Truly, a way to kill a company. The fact that some survived it all to tell a story just shows how resilient whole such org is to such a massive stressor that ERP migration always is.

They sell first and foremostly a lie - that you can have cover-it-all system just like competition, to match your unique way of working, without suffering tremendously, fit like a glove out-of-box (when reality is exactly opposite). It just never works, more like hammering a concrete glove on your progressively more disfigured hand, while being told how rosy your future will be.


I worked in consulting for over a decade, and... yeah. When people migrate from one system to another, they try to make the new system work exactly the way the original system does, especially if the original system is homegrown. That lack of flexibility tends to be responsible for more than half the cost (and time span) of the migration.


"We hate everything about our system, get us a new one"

"We want the new system to work exactly like our old one"

It's probably not worth the money...


I haven't pieced those together but of course they go hand in hand.

I had one guy want me to recreate Microsoft word, worts and all, because his current Word wasn't doing it for him


Or refusing to use anything except Office 2003 because newer versions are too different...


There's also the related failure mode of deciding you're going to fix all your other system problems as part of the migration, bloating the scope and creating too much complexity. Just do the necessary stuff, migrate, and then go back and fix the nice to haves.


So, basically throw out everything that made them unique and differentiated, and do things like the Germans do.


Not quite.

I never worked in those ERP companies, but a few times I've been on the receiving end, working at companies undergoing a large migration.
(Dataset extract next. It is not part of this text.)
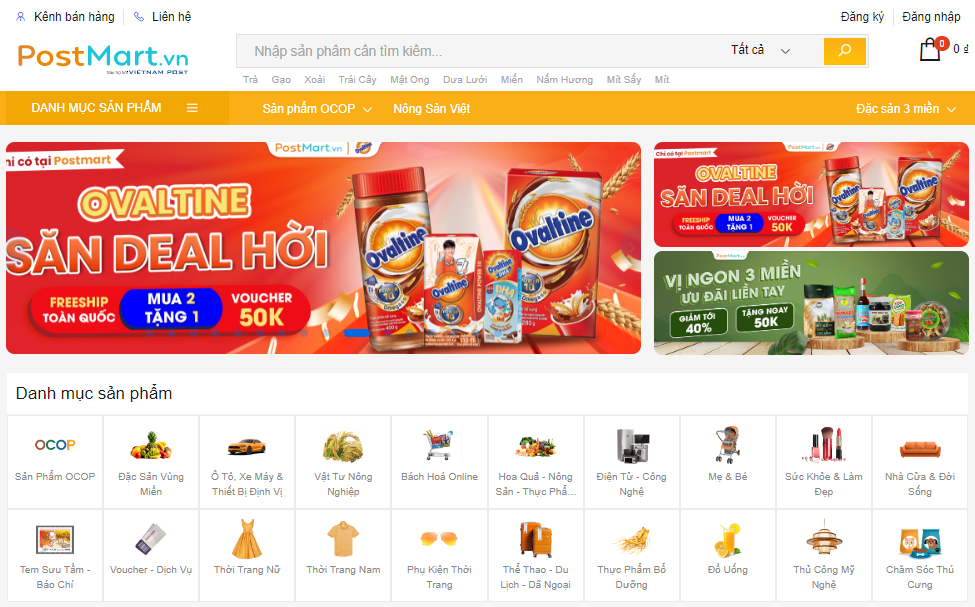Click the orange search magnifier button
The image size is (975, 607).
coord(844,51)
It is very often stuff that doesn't really matter, is highly inefficient, and requires small changes everywhere in the system. Death by thousand papercuts.
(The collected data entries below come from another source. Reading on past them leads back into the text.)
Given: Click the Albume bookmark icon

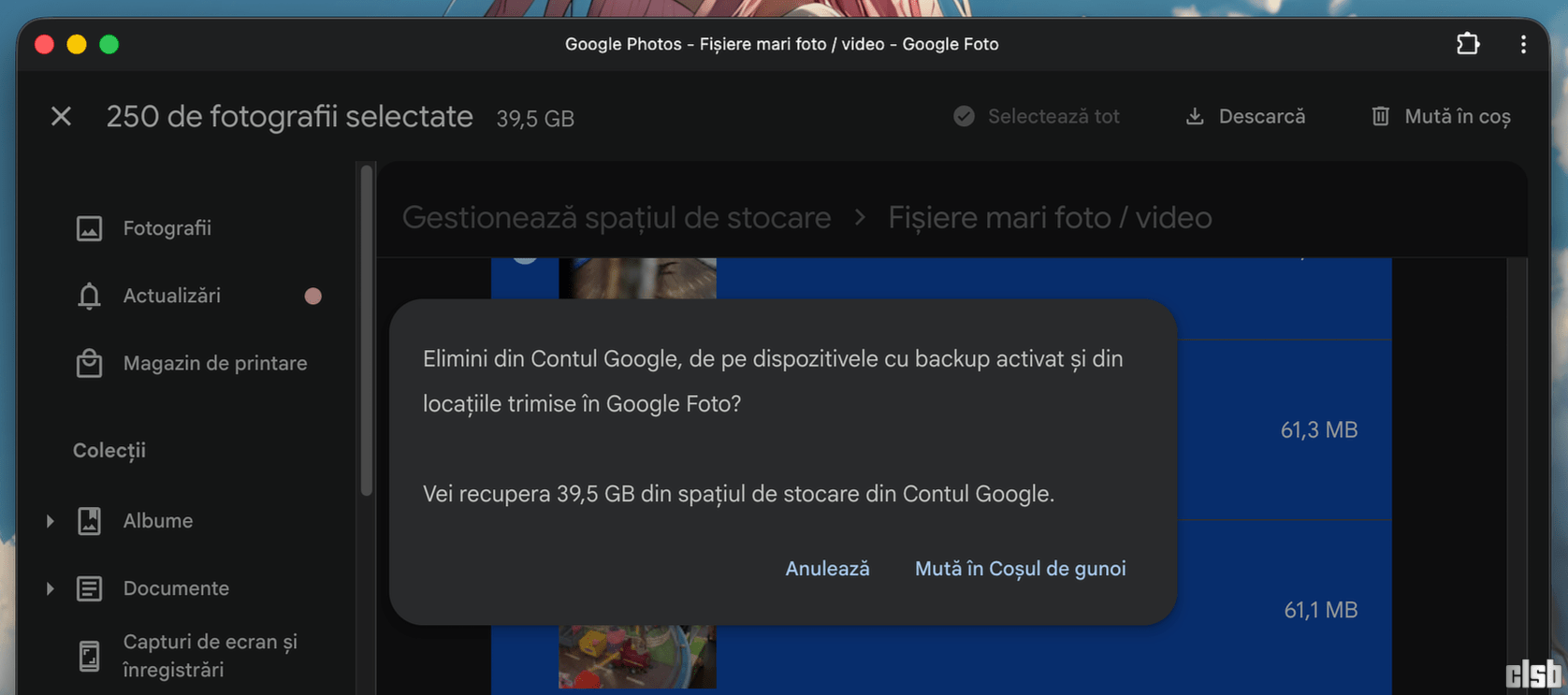Looking at the screenshot, I should (89, 521).
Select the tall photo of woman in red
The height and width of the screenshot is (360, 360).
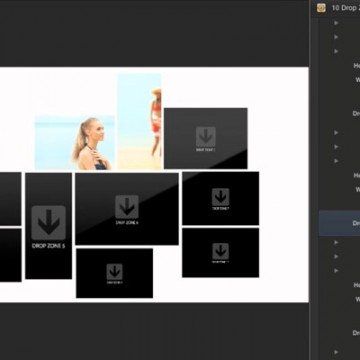(x=139, y=122)
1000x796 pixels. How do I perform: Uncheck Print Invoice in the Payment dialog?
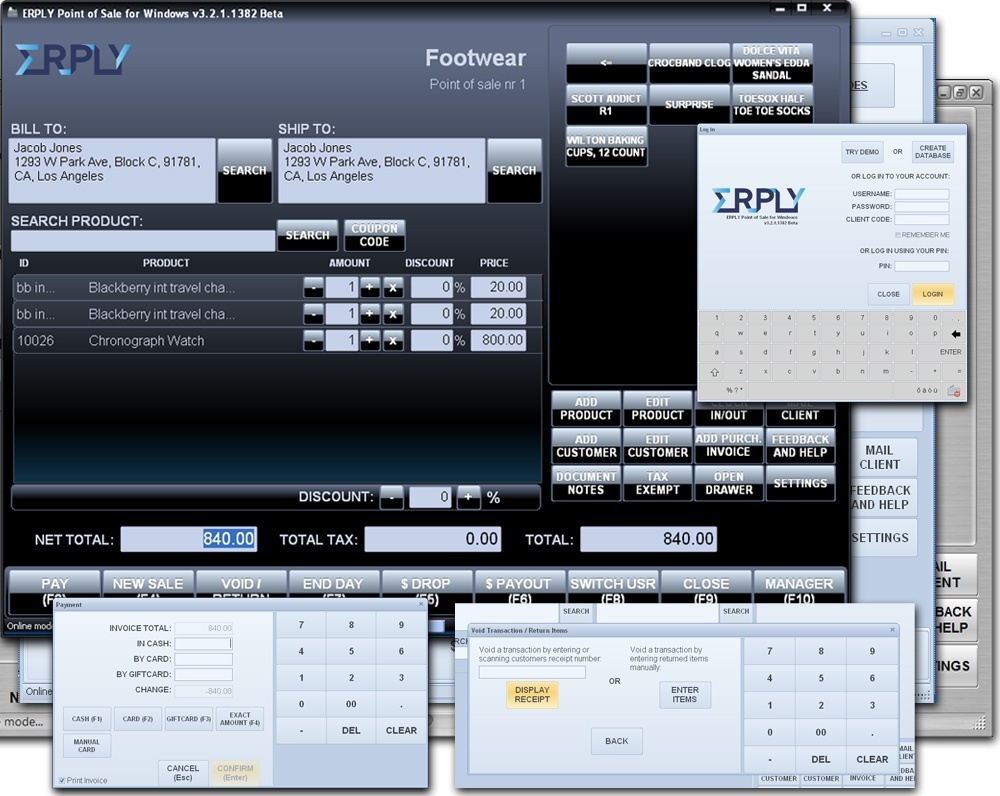(62, 779)

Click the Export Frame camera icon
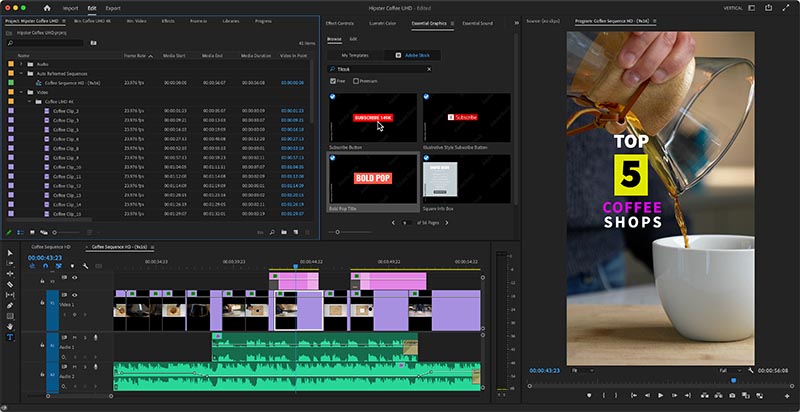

There is no incentive from both sides to change: the company wants to keep modifying to get $$$, employees don't want to change how they work (because change is often stressful), and the person paying the bills is not getting the full picture.

If there's anything that is actually really "unique" (in a good way), then you spend money. Often this means not customizing the ERP, but actually writing new software that integrates with it.


Right. I’ve spent weeks creating automations in a business I knew very well, that would most likely save a few minutes per month for a low salary employee.

But the RFP said I had to do it, and the customer insisted that I follow the letter of the RFP, rather than hit the high value parts of the project.

The two problems with this are that the cost of automation far exceeded the possible future cost of the manual process, and working on this automation took oxygen away from the stuff that would help people.

Needless to say, it was a disaster.


That’s a great point. Very often the cost of automating something in those large systems is larger than the cost of a minimum wage person spending a couple hours a day clicking stuff…


6 years ago I was called as a contractor by the company I work for as they were desperate that their ERP was just a money drain and despite the money was not functioning at all. Fast forward 6 years. I'm a manager at that company, responsible for business processes and it systems. The ERP works great, everybody's happy. Secret recipe: dismantle custom company processes. Culture change: realize that company's not that special and don't need special ERP recipes. Takeaway: if the ERP standard is set up in a certain way, probably there's a very good reason underneath that setup.